Dirty bedding and rooms, bad food, a lack of fresh air and piping hot taps within reach of toddlers.
These are just some of the official findings of a Feilding childcare centre which is being investigated and its owner banned from the premises.
The Ministry of Education has now done a full license assessment on the Pitter Patter Education Centre and has found 33 breaches.
The centre must now meet those conditions which include hygienic food storage and preparation safety, having a compliant first aid kit and making sure teacher ratios are met.
The Ministry of Education shut Pitter Patter down for three weeks in November after former teachers and parents complained that children at the centre were being mistreated.
It was then when its owner and manager, Pauline Murphy, was suspended from contact with children or being at the centre during opening hours.
She had been accused of locking toddlers in the sleep room as punishment, pinching children and yanking their wrists so hard staff worried they would be dislocated.
As part of the ongoing investigation into Murphy, the ministry conducted what is called a 'full license assessment' to ensure the centre was meeting all its regulations.
It found that 33 of the licensing criteria were not being adhered to - eight of which must be remedied by next week, February 22.
The centre has been told to ensure parts of the building used by children had ventilation allowing fresh air to circulate and that rooms were kept above 16C.
Pitter Patter also has until February 22 to ensure there is a first aid kit that complies with regulations and apply mattress protectors to beds to prevent them from being soiled.
One former teacher who had complained said she was glad the ministry was finally taking action, but she did not have much faith in the system which should have picked up on these problems a long time ago.
"It is good to see the ministry has been able to find some of the breaches we have told them about.
"Seeing all these breaches I struggle to understand how the centre can still be operating when other centres have been shut down for less."
She said the centre would meet the regulations to keep the ministry happy but would revert once it was ticked off.
The woman said the centre should be closed down and was not a safe place for children or teachers.
Another former employee agreed.
"It's great to see ministry is now taking note of complaints that have come forward and doing a more thorough investigation however there still seems to many areas missing from the breaches that have been identified.

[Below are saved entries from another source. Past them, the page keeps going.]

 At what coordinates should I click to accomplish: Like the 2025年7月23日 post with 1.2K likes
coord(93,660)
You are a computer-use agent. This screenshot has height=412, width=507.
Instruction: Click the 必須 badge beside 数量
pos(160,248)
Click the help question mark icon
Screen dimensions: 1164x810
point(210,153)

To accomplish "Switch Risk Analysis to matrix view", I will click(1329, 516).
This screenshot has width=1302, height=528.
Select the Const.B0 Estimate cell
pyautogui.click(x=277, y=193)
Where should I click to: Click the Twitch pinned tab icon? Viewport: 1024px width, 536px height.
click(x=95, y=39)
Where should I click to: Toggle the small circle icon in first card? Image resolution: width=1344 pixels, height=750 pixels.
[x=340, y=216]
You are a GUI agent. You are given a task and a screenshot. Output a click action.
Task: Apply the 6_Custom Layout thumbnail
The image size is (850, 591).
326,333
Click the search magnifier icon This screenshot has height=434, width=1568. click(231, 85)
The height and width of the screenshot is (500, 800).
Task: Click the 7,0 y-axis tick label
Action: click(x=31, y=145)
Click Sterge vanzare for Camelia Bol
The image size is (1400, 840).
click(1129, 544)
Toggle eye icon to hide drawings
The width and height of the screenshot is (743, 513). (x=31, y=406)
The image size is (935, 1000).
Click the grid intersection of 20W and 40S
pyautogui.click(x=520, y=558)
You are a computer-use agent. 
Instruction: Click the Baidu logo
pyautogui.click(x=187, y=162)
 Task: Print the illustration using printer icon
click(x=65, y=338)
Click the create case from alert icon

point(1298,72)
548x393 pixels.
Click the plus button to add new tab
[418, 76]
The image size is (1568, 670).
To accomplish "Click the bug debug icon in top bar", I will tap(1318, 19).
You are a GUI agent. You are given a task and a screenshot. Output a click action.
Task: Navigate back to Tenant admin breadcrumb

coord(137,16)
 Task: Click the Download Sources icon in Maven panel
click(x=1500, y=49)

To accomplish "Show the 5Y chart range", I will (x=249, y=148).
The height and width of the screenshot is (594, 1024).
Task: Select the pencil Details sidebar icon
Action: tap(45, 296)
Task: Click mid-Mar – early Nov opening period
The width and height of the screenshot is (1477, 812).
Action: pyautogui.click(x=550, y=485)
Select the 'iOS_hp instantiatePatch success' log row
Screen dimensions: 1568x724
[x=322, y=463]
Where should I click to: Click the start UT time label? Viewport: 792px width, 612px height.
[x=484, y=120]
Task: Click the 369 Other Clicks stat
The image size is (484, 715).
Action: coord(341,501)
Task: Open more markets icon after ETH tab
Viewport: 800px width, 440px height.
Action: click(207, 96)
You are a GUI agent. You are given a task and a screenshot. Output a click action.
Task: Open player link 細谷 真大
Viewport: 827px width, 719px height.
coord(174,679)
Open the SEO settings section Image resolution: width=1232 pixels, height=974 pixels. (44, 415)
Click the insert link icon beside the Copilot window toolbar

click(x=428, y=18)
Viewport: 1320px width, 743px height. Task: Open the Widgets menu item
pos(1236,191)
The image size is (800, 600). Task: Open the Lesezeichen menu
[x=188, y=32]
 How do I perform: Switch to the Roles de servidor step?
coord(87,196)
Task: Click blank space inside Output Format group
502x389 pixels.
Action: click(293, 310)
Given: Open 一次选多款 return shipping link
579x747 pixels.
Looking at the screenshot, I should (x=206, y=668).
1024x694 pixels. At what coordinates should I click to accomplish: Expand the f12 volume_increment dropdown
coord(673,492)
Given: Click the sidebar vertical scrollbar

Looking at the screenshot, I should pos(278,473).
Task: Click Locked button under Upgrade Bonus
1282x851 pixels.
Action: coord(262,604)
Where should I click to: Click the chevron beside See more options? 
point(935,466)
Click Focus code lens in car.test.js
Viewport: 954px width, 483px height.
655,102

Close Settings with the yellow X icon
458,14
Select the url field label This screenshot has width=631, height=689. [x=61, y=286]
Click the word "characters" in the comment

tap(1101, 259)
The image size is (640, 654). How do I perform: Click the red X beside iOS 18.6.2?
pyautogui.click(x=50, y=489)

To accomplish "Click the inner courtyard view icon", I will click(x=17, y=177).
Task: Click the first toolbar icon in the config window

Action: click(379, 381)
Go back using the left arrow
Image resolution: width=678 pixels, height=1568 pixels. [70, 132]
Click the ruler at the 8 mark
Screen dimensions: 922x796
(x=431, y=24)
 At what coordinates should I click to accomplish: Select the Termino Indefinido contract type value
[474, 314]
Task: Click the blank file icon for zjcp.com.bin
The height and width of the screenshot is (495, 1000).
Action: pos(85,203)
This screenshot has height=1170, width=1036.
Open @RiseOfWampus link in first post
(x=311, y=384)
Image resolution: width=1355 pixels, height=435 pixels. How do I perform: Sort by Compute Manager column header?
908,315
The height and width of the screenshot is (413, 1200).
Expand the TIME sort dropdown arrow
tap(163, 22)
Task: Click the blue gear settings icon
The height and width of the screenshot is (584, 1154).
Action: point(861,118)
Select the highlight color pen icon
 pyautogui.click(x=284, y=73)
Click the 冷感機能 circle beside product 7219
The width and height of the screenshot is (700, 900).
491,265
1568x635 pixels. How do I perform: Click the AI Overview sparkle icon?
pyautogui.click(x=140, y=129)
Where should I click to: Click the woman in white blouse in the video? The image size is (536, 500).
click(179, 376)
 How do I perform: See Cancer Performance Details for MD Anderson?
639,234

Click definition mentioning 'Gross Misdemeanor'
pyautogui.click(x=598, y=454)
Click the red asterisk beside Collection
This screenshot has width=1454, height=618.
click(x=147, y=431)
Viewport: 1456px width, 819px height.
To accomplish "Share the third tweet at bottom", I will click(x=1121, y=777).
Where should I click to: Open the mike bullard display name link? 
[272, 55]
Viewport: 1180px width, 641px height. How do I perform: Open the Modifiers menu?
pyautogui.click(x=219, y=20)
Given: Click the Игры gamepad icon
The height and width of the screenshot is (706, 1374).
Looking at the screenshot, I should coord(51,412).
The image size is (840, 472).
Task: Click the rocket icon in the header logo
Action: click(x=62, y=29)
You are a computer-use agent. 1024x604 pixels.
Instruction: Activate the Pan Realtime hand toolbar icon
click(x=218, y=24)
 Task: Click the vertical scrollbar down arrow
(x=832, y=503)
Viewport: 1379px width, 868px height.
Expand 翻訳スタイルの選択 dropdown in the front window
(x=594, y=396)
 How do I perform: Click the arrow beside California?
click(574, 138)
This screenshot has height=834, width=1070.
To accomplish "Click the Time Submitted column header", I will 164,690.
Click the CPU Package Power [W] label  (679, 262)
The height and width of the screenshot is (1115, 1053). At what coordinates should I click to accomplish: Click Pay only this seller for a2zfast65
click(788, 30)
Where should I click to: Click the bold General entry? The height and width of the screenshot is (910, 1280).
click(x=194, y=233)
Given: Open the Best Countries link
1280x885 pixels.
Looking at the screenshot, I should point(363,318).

"My concern is that Pauline will continue to change areas for the purpose of the audit but things will go back to the way they used to be.
"These breaches have been going on [for] years and I ask how she has gotten away with it."
Of the 33 breaches, many related to food preparation and hygiene.
The ministry's assessment found Pitter Patter had not been proving a safe and clean place for children to eat; food was not stored, prepared or served hygienically; and the food provided was not meeting nutritional needs of the children.
It has until March 8 to ensure the "food is of a sufficient variety, quantity and quality to meet the nutritional and developmental needs of each child".
One former staff member said the minimal food Pitter Patter provided was also rationed.
She said children were given only Marmite sandwiches for days on end - which they were made to eat outside regardless of the weather because Murphy did not want a mess inside.
In a letter last week the ministry told parents it had asked for help from a public health protection officer in regards to children's health and safety and food concerns.
The assessment also found the centre was not meeting its adult-to-child ratios, and it was including the adult whose sole job was to cook and serve food in those ratios.
A former employee said one child had broken their arm when a member of staff was left alone with 50 children to look after because the manager had understaffed and wanted to have a meeting.
The centre was also pulled up for giving children medicine without the parents' permission.
Former teachers said Murphy would treat children for headlice by standing them over a sink and pouring disinfectant over their heads.
In many of the complaints to the ministry, Murphy was also accused of doctoring records and paperwork.
"Pauline spent many weeks putting things in place for ERO reviews but quickly stopped once being 'ticked off'."
The teacher said "from time to time children were kept on the roll for up to three months after they had officially left. Implying that records were being falsified to show attendance from time to time to keep the child on the roll."
The ministry found various breaches surrounding documentation and record-keeping specifically around enrolment, food and attendance.
The Ministry of Education and a separate Teaching Council investigation are continuing.
Murphy did not respond to repeated requests for comment.